Wir mussten uns bremsen, wenn wir zu wissenschaftlich oder zu detailliert vorgingen. Wir mussten erst lernen, wie wir besser für Personen mit wenig Vorwissen in dem Thema kommunizieren können.Dr. Carola Schröder
Sowohl Carola als auch Philip betonen den Kontakt mit der Öffentlichkeit und die interdisziplinäre Zusammenarbeit zwischen den Projekten als Stärken der HOOU. MikiE hatte ursprünglich die Studierenden der TU Hamburg als Zielgruppe, jedoch zeigte sich schnell, dass auch fachfremde Personen aus der Gesellschaft Interesse an dem Lernangebot haben: „Wir haben das Projekt einmal in den Bücherhallen präsentiert und festgestellt, dass sich tatsächlich viele Menschen für das Thema interessieren. Deshalb wurde uns schnell klar, dass wir das Lernangebot zugänglicher machen wollten“, erklärt Carola und ergänzt: „Am Anfang brauchten wir etwas Zeit, um uns zurechtzufinden. Wir mussten uns bremsen, wenn wir zu wissenschaftlich oder zu detailliert vorgingen. Wir mussten erst lernen, wie wir besser für Personen mit wenig Vorwissen in dem Thema kommunizieren können“.

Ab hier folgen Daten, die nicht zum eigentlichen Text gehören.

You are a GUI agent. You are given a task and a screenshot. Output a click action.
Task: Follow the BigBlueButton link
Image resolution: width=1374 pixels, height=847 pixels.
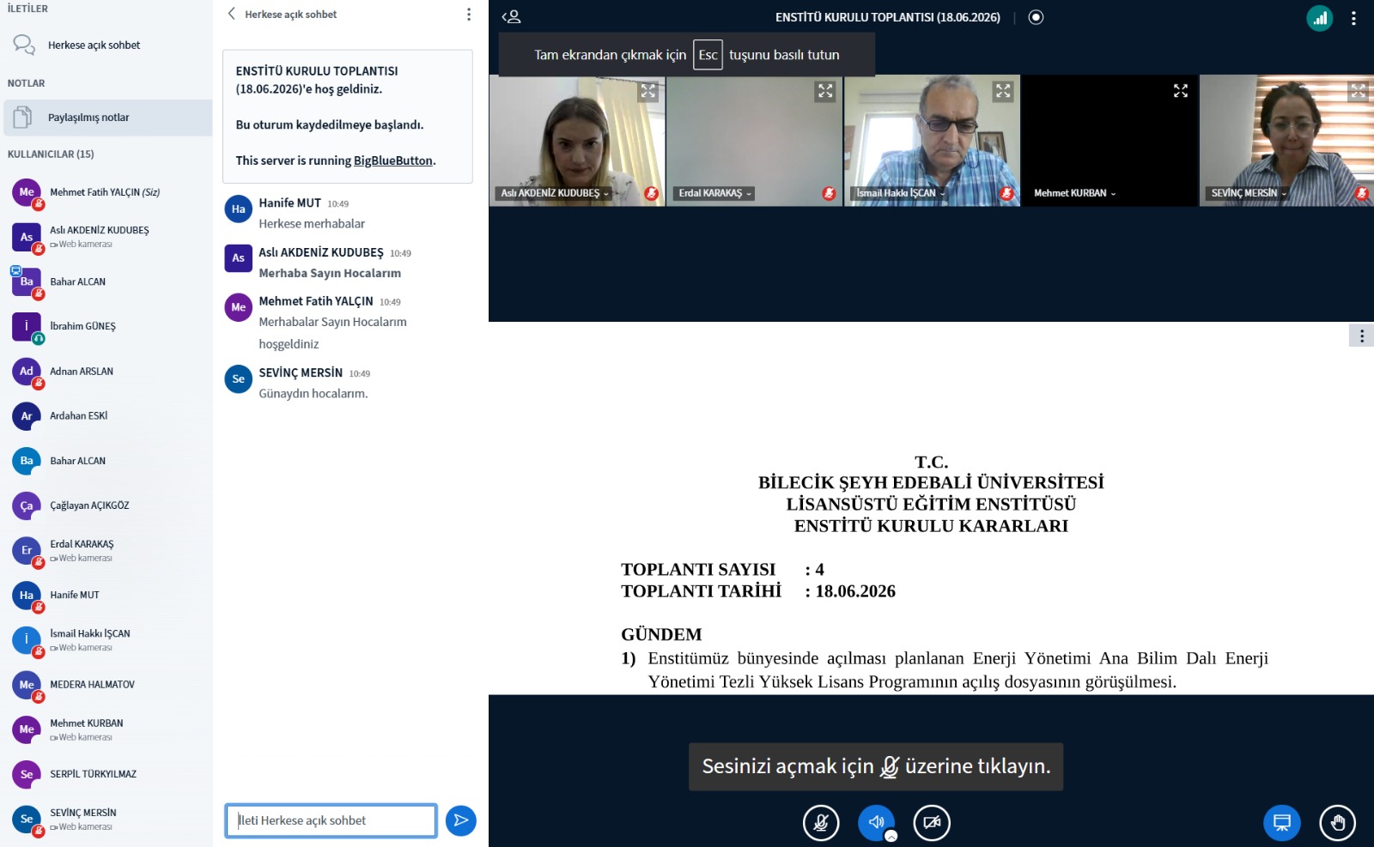point(393,160)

Wie man die Gesellschaft besser erreicht
Dabei haben die HOOU-internen Veranstaltungen und der Austausch mit anderen Projekten sehr geholfen: „Es gab regelmäßige HOOU-Veranstaltungen zusammen mit anderen Projekten, wo wir gegenseitig unsere Lernangebote getestet haben. Da waren wir für andere Projekte auch die interessierte Öffentlichkeit ohne Vorkenntnisse. Es war interessant zu sehen, wie andere ihre Lernangebote aufbereiteten. Wir konnten uns gegenseitig Input geben, wie man Inhalte gestalten könnte. Mit jedem Meeting wurde man geübter darin, wie man Informationen verständlich vermittelt und Interesse weckt“, erzählt Carola.

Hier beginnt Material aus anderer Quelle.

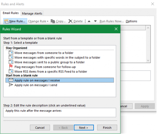Click the rules list scroll up arrow
The height and width of the screenshot is (134, 157).
(148, 28)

MINT stärker in den Fokus rücken
Philip stimmt Carolas Meinung zu und ergänzt: „Das HOOU-Projekt ist eine gute Möglichkeit, Wissen zu verbreiten und MINT-Fächer stärker in den Fokus zu rücken. Ich finde es wichtig, dass dadurch Wissen für die Öffentlichkeit zugänglich gemacht wird. Mit der HOOU kann man Inhalte erstellen, die für jeden zugänglich sind, ohne dass monatliche Gebühren anfallen, wie es bei vielen anderen Programmen der Fall ist.
Über Dr. Carola Schröder

Dr. Carola Schröder ist Biologin mit dem Schwerpunkt Mikrobiologie. Nach ihrem Studium in Göttingen kam sie nach Hamburg, um ihre Promotion am Institut für Technische Mikrobiologie der TU Hamburg durchzuführen. Nach ihrer Promotion leitete sie unter anderem das Projekt MikiE. Heute arbeitet sie in der freien Wirtschaft im Bereich der Prozessentwicklung, insbesondere an der Aufreinigung von Impfstoffen und anderen Therapeutika, die unter anderem mit Mikroben produziert werden.
Über Dr. Philip Busch

Dr. Philip Busch hat Biologie in Bochum studiert und am Institut für Technische Mikrobiologie der TU Hamburg promoviert. Während seiner Zeit an der TU leitete er unter anderem die Entwicklung des virtuellen Labors von MikiE. Heute arbeitet er im Diagnostiklabor des Instituts für Hygiene und Umwelt der Stadt Hamburg, wo er sich mit medizinischer Mikrobiologie beschäftigt. Außerdem ist er Lehrbeauftragter an der HAW Hamburg.